Shadow Wolf - Cover

Shadow Wolf

Copyright© 2026 by Megumi Kashuahara

Chapter 12

The message from Foss arrived at 1340.

Six sentences.

Tala Nez read them once in the maintenance room and then read them again not because she had missed anything the first time but because she had learned from her grandfather that a thing worth knowing was worth knowing completely before you acted on it.

Evidence package reviewed and corroborated. Subject removed from access effective 0900 this date. Matter referred to federal jurisdiction. United States Attorney briefed. Cooperation proceedings initiated. Network development ongoing.

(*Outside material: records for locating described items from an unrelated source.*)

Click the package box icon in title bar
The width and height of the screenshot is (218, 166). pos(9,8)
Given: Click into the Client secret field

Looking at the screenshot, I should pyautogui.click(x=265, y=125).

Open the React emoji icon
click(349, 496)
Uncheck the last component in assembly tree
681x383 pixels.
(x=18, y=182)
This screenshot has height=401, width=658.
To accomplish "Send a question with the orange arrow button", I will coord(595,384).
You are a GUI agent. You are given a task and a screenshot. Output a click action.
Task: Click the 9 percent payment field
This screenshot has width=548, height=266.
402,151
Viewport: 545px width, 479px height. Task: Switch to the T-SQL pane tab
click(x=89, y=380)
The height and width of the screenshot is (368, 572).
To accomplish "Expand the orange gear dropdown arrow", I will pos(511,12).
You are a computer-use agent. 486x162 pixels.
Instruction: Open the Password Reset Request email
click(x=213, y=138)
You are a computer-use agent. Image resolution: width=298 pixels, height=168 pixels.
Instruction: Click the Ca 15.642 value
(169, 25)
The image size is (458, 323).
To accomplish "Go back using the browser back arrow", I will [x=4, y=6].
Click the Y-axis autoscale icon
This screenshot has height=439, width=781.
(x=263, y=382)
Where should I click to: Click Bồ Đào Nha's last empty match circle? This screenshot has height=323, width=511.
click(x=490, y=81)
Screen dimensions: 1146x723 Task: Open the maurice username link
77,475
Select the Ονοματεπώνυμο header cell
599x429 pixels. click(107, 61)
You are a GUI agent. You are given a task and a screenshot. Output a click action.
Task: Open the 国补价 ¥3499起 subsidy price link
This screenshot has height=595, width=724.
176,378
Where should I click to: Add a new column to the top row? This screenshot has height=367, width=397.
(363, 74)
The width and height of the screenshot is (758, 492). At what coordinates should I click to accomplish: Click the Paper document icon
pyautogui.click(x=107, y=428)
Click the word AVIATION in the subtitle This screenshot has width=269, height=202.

Six sentences that closed fourteen months of damage and opened whatever came next for a man who had made a calculation that had seemed reasonable at the time and had turned out to be the worst decision of his life.

She thought about Dennis Chalk for exactly as long as it took to close her data book.

Then she stopped thinking about him.

Not because he did not matter. Because her part in his story was complete. She had found the track and marked it and communicated it to the people whose job was to follow it to its institutional conclusion. The federal machinery was doing what the federal machinery did with the particular grinding certainty that came from a system that convicted at ninety-nine percent because it did not bring cases it could not win.

Chalk’s attorney had already told him what the numbers looked like.

Material support to a designated foreign terrorist organization. Title 18. Mandatory minimums that did not negotiate with good intentions or family circumstances or twelve years of prior exemplary service. The exemplary service made it worse not better because it demonstrated the deliberateness of the betrayal.

The Haqqani network was on the designated foreign terrorist organization list.

Chalk had taken their money.

People had died.

The math was simple and the math was final and the only question remaining was whether Chalk gave up his handler for twenty years or kept his sources for life.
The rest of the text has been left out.